[Start of Attachment]

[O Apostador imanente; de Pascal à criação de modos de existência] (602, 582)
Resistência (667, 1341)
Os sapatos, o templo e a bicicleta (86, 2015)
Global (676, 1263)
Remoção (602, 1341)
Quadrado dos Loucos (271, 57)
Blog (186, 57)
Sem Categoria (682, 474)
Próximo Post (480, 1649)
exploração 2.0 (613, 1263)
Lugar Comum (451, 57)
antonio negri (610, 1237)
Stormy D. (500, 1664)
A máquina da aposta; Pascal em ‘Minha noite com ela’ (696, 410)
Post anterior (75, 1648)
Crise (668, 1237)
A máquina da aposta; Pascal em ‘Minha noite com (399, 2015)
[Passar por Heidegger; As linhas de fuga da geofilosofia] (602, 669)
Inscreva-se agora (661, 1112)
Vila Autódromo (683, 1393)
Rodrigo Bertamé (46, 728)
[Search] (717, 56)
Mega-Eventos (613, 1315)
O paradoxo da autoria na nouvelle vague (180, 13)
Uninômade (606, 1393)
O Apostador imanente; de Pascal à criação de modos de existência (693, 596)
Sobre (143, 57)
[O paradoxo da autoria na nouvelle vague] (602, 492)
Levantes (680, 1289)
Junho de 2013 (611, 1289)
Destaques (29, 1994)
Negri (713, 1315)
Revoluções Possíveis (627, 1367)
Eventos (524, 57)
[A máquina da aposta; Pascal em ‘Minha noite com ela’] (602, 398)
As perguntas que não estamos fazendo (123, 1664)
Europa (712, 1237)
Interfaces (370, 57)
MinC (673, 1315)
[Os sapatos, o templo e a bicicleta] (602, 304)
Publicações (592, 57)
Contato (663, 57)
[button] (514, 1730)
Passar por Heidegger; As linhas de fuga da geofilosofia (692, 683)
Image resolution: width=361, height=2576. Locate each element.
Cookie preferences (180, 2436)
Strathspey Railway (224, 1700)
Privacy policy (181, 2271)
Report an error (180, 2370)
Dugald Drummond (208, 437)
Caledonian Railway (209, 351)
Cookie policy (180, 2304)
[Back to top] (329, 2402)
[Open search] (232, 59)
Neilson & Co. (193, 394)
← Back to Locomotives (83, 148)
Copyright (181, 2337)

[End of Attachment]

● What you will do
Write the records out again. Keep every line exactly as it is.

● Solution
[O Apostador imanente; de Pascal à criação de modos de existência] (602, 582)
Resistência (667, 1341)
Os sapatos, o templo e a bicicleta (86, 2015)
Global (676, 1263)
Remoção (602, 1341)
Quadrado dos Loucos (271, 57)
Blog (186, 57)
Sem Categoria (682, 474)
Próximo Post (480, 1649)
exploração 2.0 (613, 1263)
Lugar Comum (451, 57)
antonio negri (610, 1237)
Stormy D. (500, 1664)
A máquina da aposta; Pascal em ‘Minha noite com ela’ (696, 410)
Post anterior (75, 1648)
Crise (668, 1237)
A máquina da aposta; Pascal em ‘Minha noite com (399, 2015)
[Passar por Heidegger; As linhas de fuga da geofilosofia] (602, 669)
Inscreva-se agora (661, 1112)
Vila Autódromo (683, 1393)
Rodrigo Bertamé (46, 728)
[Search] (717, 56)
Mega-Eventos (613, 1315)
O paradoxo da autoria na nouvelle vague (180, 13)
Uninômade (606, 1393)
O Apostador imanente; de Pascal à criação de modos de existência (693, 596)
Sobre (143, 57)
[O paradoxo da autoria na nouvelle vague] (602, 492)
Levantes (680, 1289)
Junho de 2013 (611, 1289)
Destaques (29, 1994)
Negri (713, 1315)
Revoluções Possíveis (627, 1367)
Eventos (524, 57)
[A máquina da aposta; Pascal em ‘Minha noite com ela’] (602, 398)
As perguntas que não estamos fazendo (123, 1664)
Europa (712, 1237)
Interfaces (370, 57)
MinC (673, 1315)
[Os sapatos, o templo e a bicicleta] (602, 304)
Publicações (592, 57)
Contato (663, 57)
[button] (514, 1730)
Passar por Heidegger; As linhas de fuga da geofilosofia (692, 683)
Image resolution: width=361, height=2576. Locate each element.
Cookie preferences (180, 2436)
Strathspey Railway (224, 1700)
Privacy policy (181, 2271)
Report an error (180, 2370)
Dugald Drummond (208, 437)
Caledonian Railway (209, 351)
Cookie policy (180, 2304)
[Back to top] (329, 2402)
[Open search] (232, 59)
Neilson & Co. (193, 394)
← Back to Locomotives (83, 148)
Copyright (181, 2337)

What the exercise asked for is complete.